Che una svolta vera per l’Italia sia urgente è davanti agli occhi di tutti: non solo perché i conti piangono, la disoccupazione non viene riassorbita, quella giovanile anzi continua a crescere. Più ancora perché di questo passo, con il degradarsi della coesione sociale e il perdurare della litigiosità politica, è a rischio la democrazia, con il Parlamento martellato dai voti di fiducia, con i partiti in caduta libera, i sindacati con il fiatone e all’orizzonte una diffusa voglia di “salvatore della patria”.

A prima vista sembrerebbe non andare molto meglio nel resto dell’Europa: la Francia con l’acqua alla gola sui conti pubblici e una tra le crisi politiche più gravi del dopoguerra, la Germania con l’economia che ristagna, la Gran Bretagna sopravvissuta al referendum scozzese ma sempre tentata di uscire dall’UE e via seguitando.

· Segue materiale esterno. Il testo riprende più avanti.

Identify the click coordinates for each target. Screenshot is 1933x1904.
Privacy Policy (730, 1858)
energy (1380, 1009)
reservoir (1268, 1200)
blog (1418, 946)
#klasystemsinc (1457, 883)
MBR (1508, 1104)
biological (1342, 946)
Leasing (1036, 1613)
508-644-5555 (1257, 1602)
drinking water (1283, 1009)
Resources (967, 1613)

In questo quadro non proprio brillante si guarda con qualche speranza al cambio di vertici nell’UE. Il Parlamento europeo ha dato la propria fiducia, almeno quella formale, alla nuova Commissione europea presieduta da Jean – Claude Juncker, pronta ad entrare in funzione il prossimo 1° novembre e a proporre entro fine anno un piano da 300 miliardi di euro per la crescita, senza però rinunciare alle regole del rigore finanziario per gli Stati membri.

Il Consiglio europeo dei Capi di Stato e di governo della settimana scorsa era atteso al varco per capire quanta svolta c’era nell’aria, proprio alla vigilia delle conclusioni della BCE sugli stress test alle banche, inaugurazione ufficiale delle nuove responsabilità di vigilanza centrale affidate all’Istituto di Francoforte.

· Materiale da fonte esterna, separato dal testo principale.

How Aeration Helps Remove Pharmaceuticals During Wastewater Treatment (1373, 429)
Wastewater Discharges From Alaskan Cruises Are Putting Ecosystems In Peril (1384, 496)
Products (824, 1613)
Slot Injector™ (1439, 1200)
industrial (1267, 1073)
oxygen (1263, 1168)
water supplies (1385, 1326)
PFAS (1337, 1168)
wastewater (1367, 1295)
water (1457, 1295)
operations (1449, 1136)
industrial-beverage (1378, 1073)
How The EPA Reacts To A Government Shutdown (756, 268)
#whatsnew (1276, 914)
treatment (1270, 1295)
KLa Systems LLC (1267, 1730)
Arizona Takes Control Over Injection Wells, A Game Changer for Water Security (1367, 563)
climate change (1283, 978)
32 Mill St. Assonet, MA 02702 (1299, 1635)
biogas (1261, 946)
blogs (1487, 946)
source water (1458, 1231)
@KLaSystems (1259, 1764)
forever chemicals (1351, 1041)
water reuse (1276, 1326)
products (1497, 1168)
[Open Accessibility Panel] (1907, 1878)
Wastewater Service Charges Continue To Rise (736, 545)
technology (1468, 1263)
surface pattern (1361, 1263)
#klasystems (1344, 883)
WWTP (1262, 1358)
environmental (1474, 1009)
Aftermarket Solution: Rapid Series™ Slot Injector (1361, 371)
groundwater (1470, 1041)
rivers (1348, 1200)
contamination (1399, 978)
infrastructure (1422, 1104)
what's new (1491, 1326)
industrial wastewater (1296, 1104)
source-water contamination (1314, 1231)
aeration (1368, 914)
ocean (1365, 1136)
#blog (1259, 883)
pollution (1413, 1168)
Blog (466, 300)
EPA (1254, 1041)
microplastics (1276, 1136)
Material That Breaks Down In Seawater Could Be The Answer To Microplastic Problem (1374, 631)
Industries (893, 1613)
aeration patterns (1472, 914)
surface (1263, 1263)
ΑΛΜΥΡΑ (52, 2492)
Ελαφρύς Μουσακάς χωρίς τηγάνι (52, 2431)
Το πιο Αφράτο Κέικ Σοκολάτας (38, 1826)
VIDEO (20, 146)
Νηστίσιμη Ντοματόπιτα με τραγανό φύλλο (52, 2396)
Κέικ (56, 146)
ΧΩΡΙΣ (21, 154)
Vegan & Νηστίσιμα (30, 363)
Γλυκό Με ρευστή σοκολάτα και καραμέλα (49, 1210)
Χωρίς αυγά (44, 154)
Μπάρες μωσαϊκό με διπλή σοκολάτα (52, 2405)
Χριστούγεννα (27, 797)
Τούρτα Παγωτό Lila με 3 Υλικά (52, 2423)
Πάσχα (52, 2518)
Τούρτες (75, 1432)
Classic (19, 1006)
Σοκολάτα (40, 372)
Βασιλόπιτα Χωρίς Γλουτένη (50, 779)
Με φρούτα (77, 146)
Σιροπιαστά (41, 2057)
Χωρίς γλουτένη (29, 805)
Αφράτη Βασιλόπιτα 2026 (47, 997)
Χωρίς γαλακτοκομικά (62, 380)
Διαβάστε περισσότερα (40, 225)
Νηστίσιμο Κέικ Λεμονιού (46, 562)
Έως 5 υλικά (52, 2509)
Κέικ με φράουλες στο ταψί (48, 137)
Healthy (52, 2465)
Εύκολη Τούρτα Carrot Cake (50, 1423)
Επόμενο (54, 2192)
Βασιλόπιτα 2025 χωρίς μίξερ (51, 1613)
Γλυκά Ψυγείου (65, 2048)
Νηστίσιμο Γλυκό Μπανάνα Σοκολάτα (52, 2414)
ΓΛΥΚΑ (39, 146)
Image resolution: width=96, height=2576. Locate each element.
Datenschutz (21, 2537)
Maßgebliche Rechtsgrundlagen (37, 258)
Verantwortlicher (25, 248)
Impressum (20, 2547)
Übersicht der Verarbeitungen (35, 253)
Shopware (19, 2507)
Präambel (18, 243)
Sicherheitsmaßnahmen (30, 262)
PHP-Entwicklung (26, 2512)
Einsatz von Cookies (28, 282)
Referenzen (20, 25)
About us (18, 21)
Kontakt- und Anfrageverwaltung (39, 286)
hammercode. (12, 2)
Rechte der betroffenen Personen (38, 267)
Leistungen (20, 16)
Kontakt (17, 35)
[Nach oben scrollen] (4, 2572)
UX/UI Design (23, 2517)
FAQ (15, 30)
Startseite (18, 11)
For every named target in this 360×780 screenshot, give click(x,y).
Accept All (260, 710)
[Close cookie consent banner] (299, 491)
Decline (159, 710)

Le cronache hanno dato grande evidenza, almeno in Italia, ai toni battaglieri di Matteo Renzi contro un Barroso ormai a fine mandato e contro la burocrazia di Bruxelles, ossessionata dal calcolo dei decimali del deficit. Per la verità quegli zero virgola, un po’ snobbati, sono tanti miliardi e trovarli tutti sarebbe stato un miracolo. Il compromesso trovato è a metà strada tra la richiesta eccessivamente severa di Bruxelles e l’ampia flessibilità chiesta dall’Italia. Dunque tutto bene quello che finisce bene? Non del tutto: Matteo Renzi ha potuto contare sulle cauzioni date dal Presidente Napolitano e da Bankitalia e sul largo consenso degli italiani, ormai allo stremo dopo tutti questi anni di austerità; resta però il problema del debito, un macigno che non potrà essere rimosso senza rivedere il “fiscal pact”, impresa politica tutt’altro che facile in questa Europa dominata dalla cultura economica tedesca, molto rappresentata nei nuovi vertici delle Istituzioni comunitarie.

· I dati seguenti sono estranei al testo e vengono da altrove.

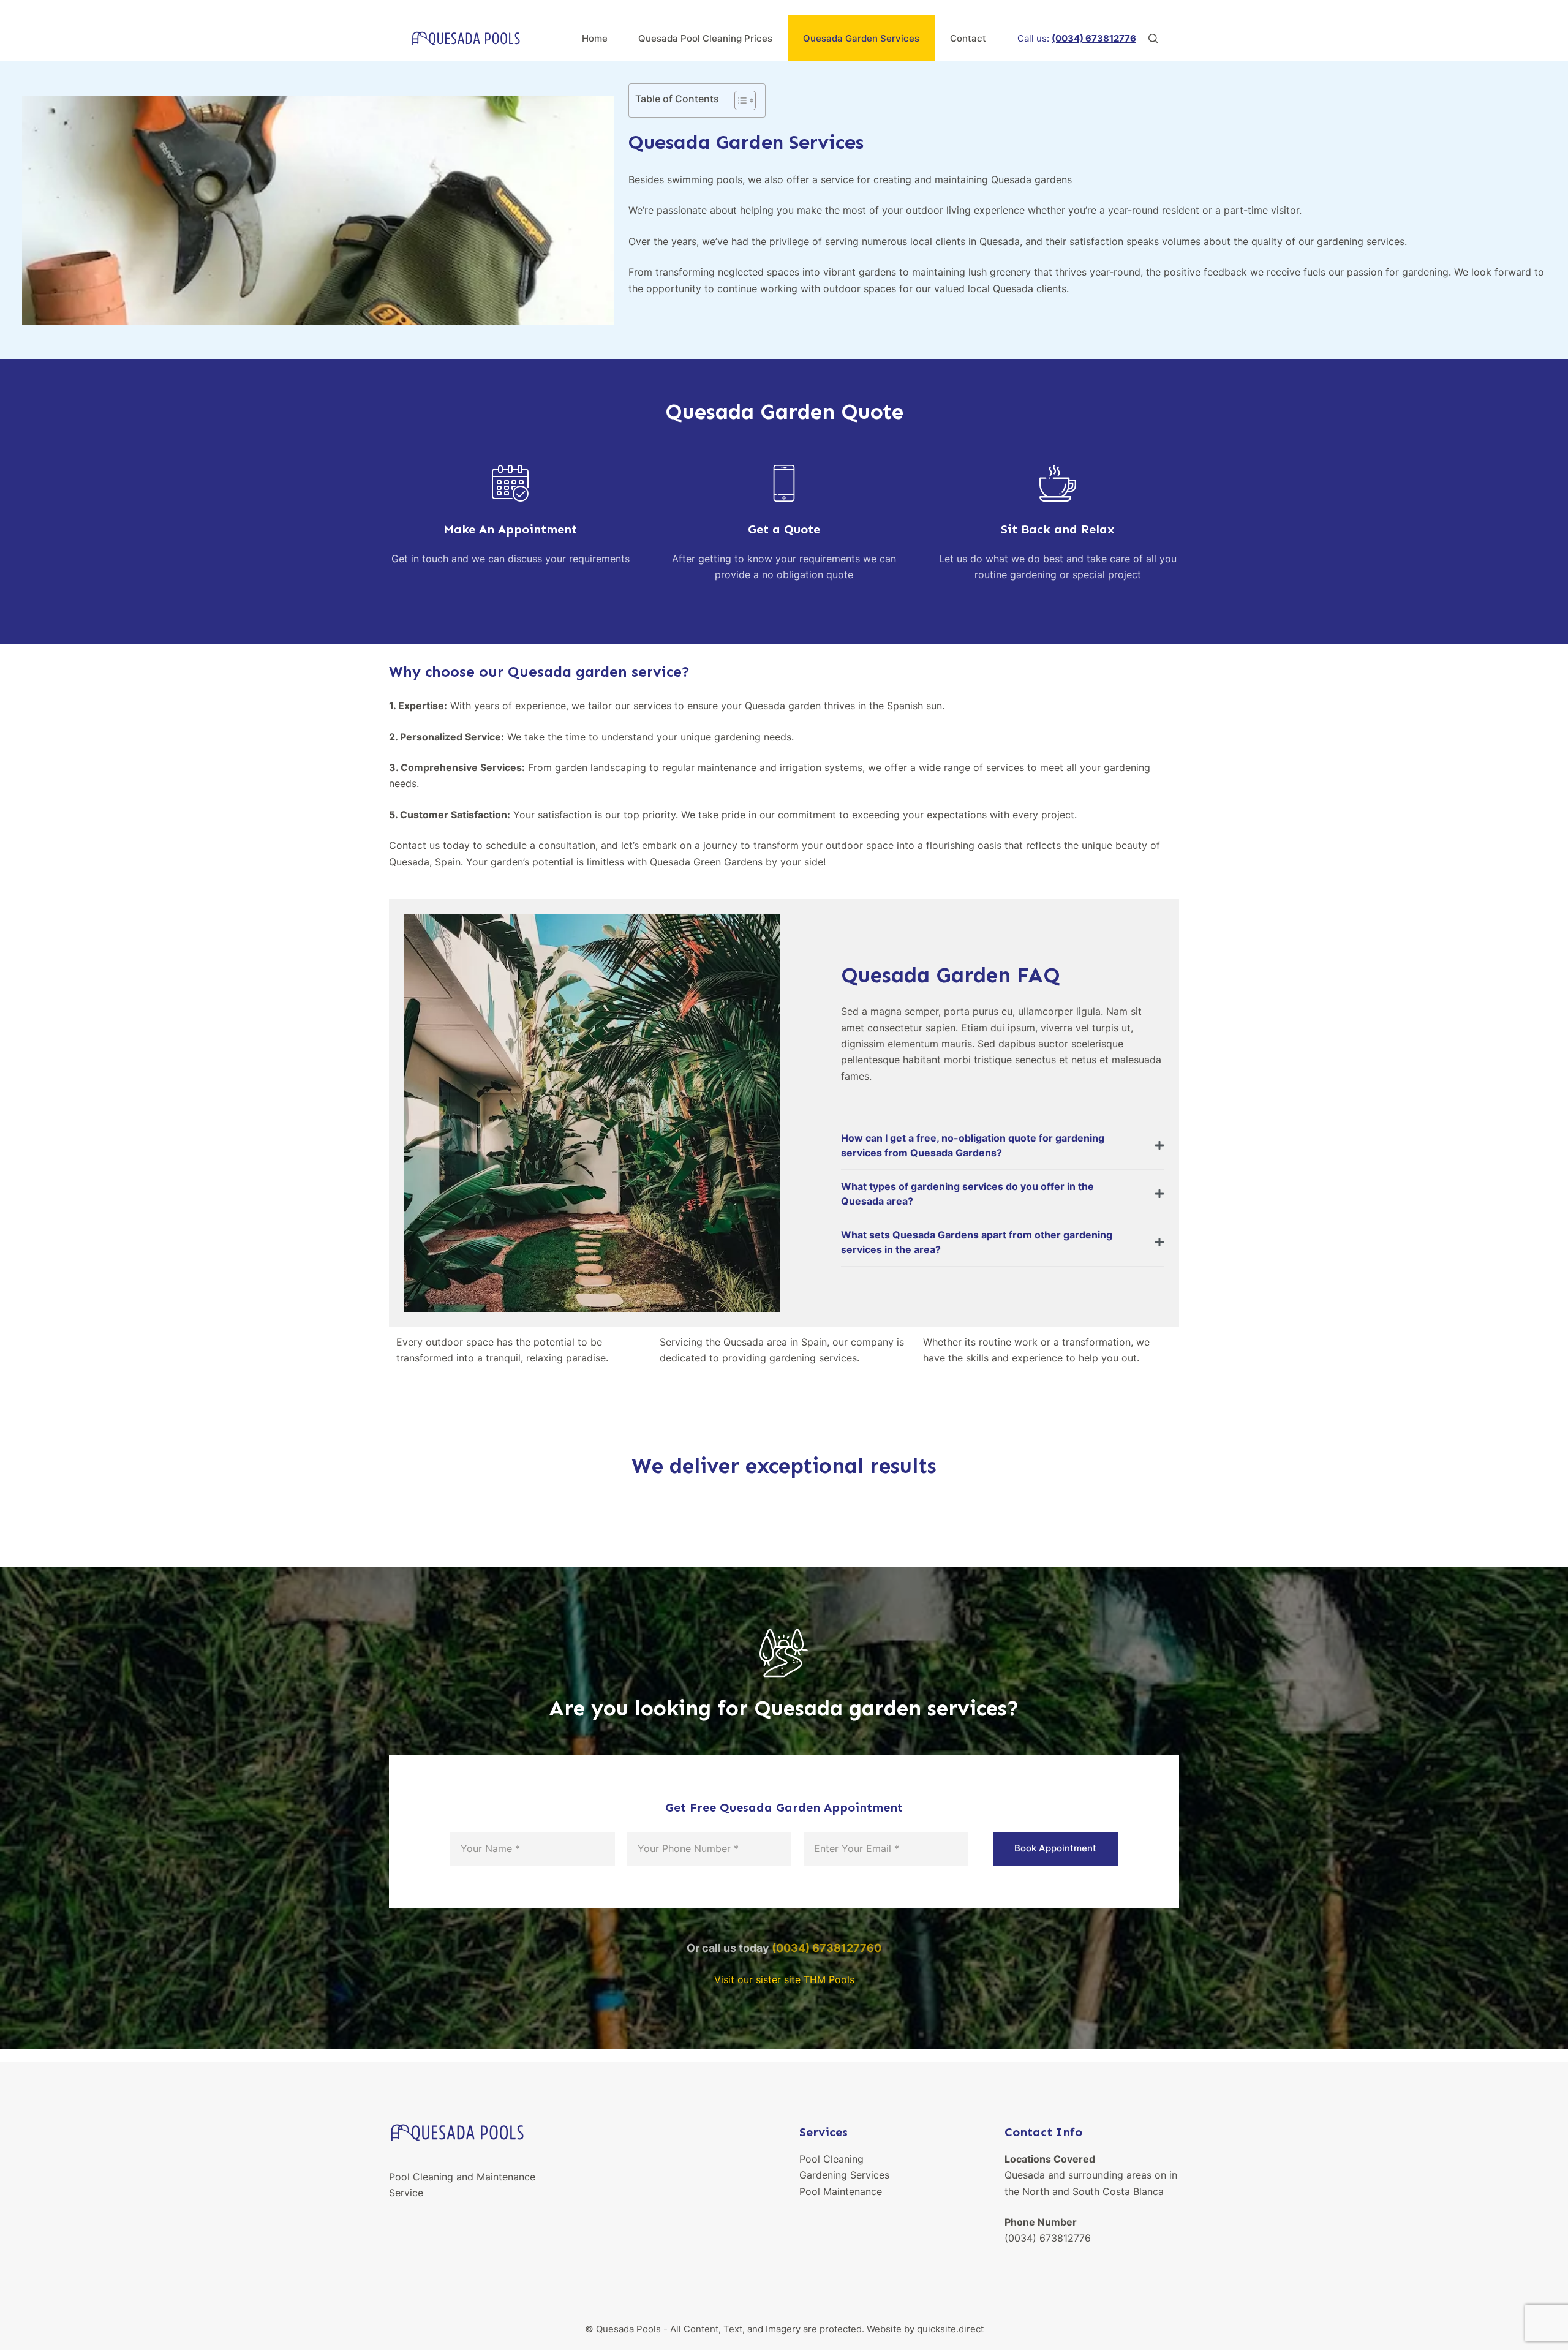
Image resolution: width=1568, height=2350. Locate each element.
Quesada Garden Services (861, 38)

L’impressione è sempre più quella di un’UE in mezzo al guado, troppo intergovernativa per ritrovare uno slancio comunitario. Ne sono state ulteriori prove le trattative tra Germania e Francia alle quali l’Italia non è stata associata e il rifiuto della Gran Bretagna di fare la sua parte nel rafforzamento del bilancio comunitario.

Un’Unione così non farà molta strada: la svolta in corso sembra più quella di tutti contro tutti che non la svolta di tutti insieme verso un’altra Europa, fatta di sovranità condivise e di politiche capaci di riconquistare i cittadini alla grande avventura del processo di integrazione.